How to Fix Chronically Out of Date Documentation

It seems that every project we run into has missing or out of date documentation. Wikis become stale. Don’t even start me on that out of date file.

It’s almost not worth writing documentation because it gets out of date so fast.



But you know I was going to say it was wrong anyway, right?

The problem is this: natural language code is not given the same priority as computer-readable code.

What? Natural language code?

That’s what documentation is. Think about it: programming code illustrates a problem, a set of constraints, and gives output in the form of a solution. This is what we usually think of as our work product.

Documentation exists because there is a problem: we don’t know how a business or technical process is meant to work. It explains then what logical steps we need to take in order to understand or implement the project (think readme about bootstrapping a brand new project). The output of the documentation is your knowledge of understanding the process - or a working project that has been properly bootstrapped.

I prefer to think of that documentation as natural language code.

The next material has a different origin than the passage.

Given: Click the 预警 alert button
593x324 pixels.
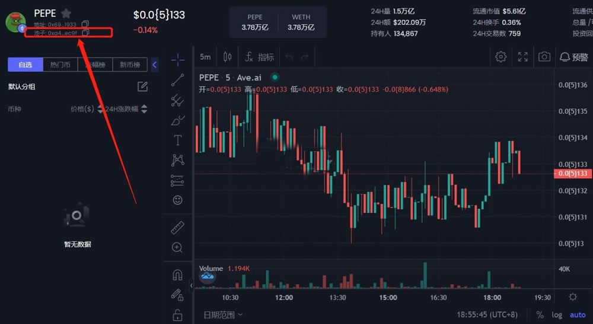Looking at the screenshot, I should (x=573, y=57).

Now, how do we solve the problem?

We make sure all code is written for the project to be considered complete. That is to say, if there’s a bit of code put up for review, where is it’s associated documentation? They’re both important and on the same level. There are thousands of hours wasted by people having to read COMPUTER code in order to understand human processes. Why?

So, how do we keep them up to date? Refer to both as code and make them have the same priority.

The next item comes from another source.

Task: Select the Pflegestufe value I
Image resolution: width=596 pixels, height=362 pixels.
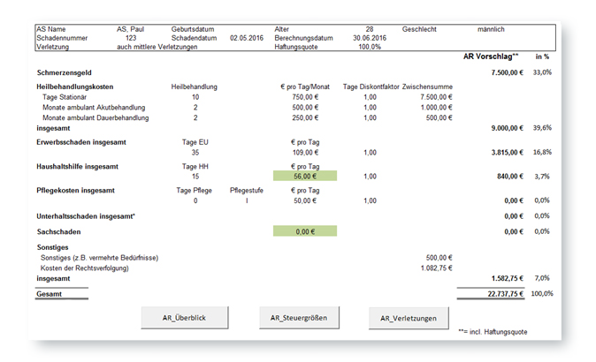Action: pyautogui.click(x=248, y=200)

That’s a perfect world answer. Now, let’s try some common arguments.

Argument: Our programmers are not great writers.

Yes they are. Maybe their grammar isn’t perfect, but it will get better with practice. And, if they don’t have english as their primary language, they can write what they understand in a different language and get it translated. If they can’t explain the process even in their own natural language, then how can you trust their computer-related solutions are correct? That’s a language that none of us really speak directly.

Argument: I need the feature out there - I don’t have time for documentation.

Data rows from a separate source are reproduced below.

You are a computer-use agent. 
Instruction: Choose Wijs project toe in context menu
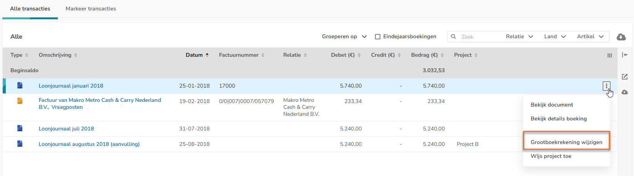click(551, 156)
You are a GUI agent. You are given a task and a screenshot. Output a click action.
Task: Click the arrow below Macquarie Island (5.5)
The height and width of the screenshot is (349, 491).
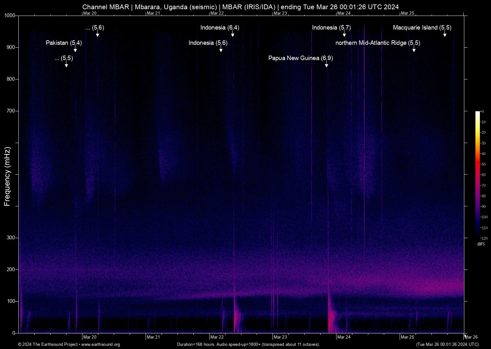tap(445, 35)

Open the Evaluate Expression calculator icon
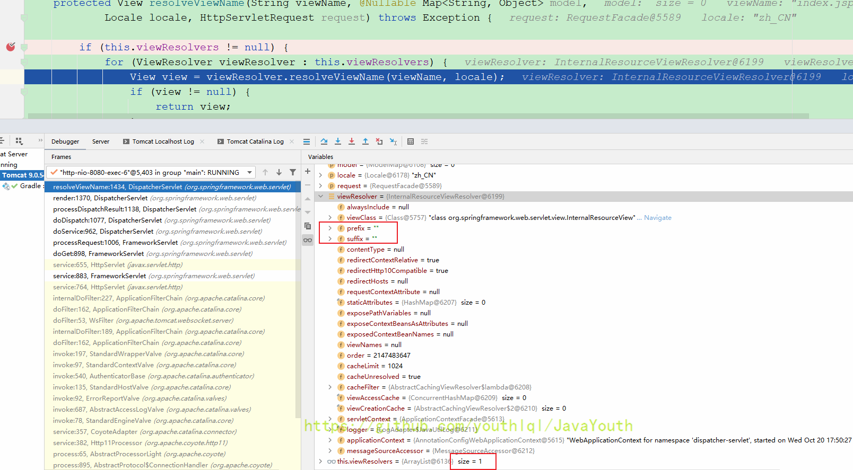[x=411, y=141]
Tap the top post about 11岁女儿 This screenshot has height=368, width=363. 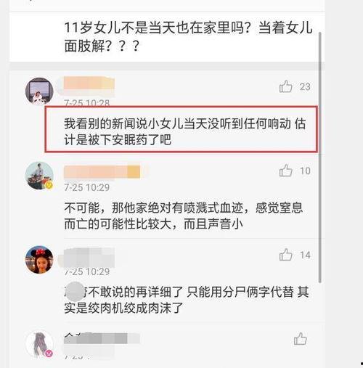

I’ve heard this same argument about all kinds of things - especially unit testing. I can tell you that I personally have progressed to write unit tests pretty fast - and in fact, writing them saves me a lot of time. I can write and run a targeted unit test against my code repeatedly much faster than I can load my program or a web interface and provide the proper user input and measure output each time.

In addition, when you deploy code without documentation, you’re putting a lot of risk on retaining your programmer/talent. Perhaps they forget. Perhaps they are hit by a bus. Either way, now they have to read CODE which is much harder to read and understand than natural language documentation. You’re going to lose much more time later. Was it really worth the risk launching without the documentation?

Argument: There is too much time spent on documentation - things are getting over-documented.

This is a possibility - but it has been pretty rare in my experience. Generally, an equilibrium will start to be found when the culture and expectations are set properly. Remember, we’re not talking about perfect documentation - we’re just talking about non 0% and non-out-of-date documentation.

If you have this problem - and you probably won’t - then you can address it at the time with a slight correction. A nice analogy is a relationship or a friendship. If you never make a friend, they can never hurt you. But the positives very much outweigh the chance of hurt. Same thing with this documentation. If you never document you can never over-document. But generally your documentation is worth more than the pain.

And - you can repair both situations usually. If you are too afraid to make friends, then maybe you have some sickness to deal with. In the same vein, if you’re unwilling to spend documentation time, your project or company is operating while sick.

End Notes

So, write documentation. Keep it up to date. It’s as important as code. It’s a form of code. It doesn’t take that long once you get into it. A proper set of expectations and culture will help make this simpler and easier.